SANTA CLARA, Calif. — The communications industry is in the early days of a transition to software-defined networking, said proponents at the annual Open Networking Summit here. The same day an analyst reported a decline in router and switch sales, due in part to large buyers retooling for the technology.
SDN aims to ease the work of building and running large networks. It does this by moving network tasks from today's complex and proprietary ASICs and APIs to standard interfaces, merchant chips, and open-source software.

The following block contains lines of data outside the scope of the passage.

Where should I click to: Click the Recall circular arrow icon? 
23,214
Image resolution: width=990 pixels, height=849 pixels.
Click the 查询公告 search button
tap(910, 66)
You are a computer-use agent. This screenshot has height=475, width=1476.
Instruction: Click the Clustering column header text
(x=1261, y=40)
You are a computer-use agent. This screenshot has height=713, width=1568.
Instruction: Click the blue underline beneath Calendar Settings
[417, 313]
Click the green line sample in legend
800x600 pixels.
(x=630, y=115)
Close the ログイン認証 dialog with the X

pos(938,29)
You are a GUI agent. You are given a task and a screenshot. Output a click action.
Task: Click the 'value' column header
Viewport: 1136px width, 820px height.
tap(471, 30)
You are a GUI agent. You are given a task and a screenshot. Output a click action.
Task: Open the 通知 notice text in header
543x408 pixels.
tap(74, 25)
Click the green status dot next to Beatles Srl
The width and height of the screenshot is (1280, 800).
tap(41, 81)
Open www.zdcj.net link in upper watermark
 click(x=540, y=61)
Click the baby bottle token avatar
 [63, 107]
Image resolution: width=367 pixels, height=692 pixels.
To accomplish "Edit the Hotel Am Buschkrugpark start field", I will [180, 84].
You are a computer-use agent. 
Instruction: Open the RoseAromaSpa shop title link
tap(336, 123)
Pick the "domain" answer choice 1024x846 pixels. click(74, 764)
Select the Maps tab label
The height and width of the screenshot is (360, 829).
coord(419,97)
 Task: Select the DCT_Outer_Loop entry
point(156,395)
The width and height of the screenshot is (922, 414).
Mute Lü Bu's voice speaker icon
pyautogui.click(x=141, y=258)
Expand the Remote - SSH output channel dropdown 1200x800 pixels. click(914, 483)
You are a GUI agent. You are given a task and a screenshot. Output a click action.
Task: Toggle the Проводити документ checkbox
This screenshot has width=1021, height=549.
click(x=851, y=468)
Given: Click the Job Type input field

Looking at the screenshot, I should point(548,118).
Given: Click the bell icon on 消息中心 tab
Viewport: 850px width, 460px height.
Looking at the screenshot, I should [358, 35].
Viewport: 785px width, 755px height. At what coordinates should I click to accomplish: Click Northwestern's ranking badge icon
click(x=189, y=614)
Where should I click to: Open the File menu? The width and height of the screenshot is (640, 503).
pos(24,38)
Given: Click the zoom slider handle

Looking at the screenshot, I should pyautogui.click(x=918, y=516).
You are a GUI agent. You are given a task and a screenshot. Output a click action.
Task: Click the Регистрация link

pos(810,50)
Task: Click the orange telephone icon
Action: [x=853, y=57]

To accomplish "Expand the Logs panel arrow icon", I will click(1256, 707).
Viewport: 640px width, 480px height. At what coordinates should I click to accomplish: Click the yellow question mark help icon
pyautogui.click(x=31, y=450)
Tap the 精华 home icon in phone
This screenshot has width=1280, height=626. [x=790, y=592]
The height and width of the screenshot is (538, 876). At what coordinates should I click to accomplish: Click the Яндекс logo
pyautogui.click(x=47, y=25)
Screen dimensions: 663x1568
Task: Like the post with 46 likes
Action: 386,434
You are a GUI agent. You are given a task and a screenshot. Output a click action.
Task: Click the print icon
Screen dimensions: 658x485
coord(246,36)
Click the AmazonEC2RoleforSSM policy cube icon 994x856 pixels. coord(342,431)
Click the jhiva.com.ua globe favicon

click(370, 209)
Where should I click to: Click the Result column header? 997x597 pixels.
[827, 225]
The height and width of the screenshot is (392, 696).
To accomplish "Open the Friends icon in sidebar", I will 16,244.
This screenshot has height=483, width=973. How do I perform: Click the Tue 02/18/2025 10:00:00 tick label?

"We're at the beginning if the S curve [in SDN] with Google, Facebook, Amazon, and NTT adopting and a few others actively deploying it, but it will be several years before it is mainstream," said Guru Parulkar, the chair of the event and executive director at the Open Networking Research Center that works on SDN.
"We will build network infrastructure with white boxes running merchant silicon, open-source network OSs, and services. This will not happen overnight, but it will come."
In the SDN vision, many tasks will be handled as applications running on Linux servers, said Dan Pitt, executive director of the Open Networking Foundation behind the OpenFlow protocol: "The future of the network is Ethernet, x86, and OpenFlow -- nothing is controlled by a single party, it's all community based."
The so-called northbound API on which these network applications will be built will need to emerge from the industry, said Pitt. However, the ONF is working on a hardware abstraction layer that he believes could become a standard for addressing SDN switch chips.
"Mellanox was the first with open [switch chip] APIs, [but] these APIs still describe their proprietary SDK -- it's hard to innovate on something someone can change at will," he said.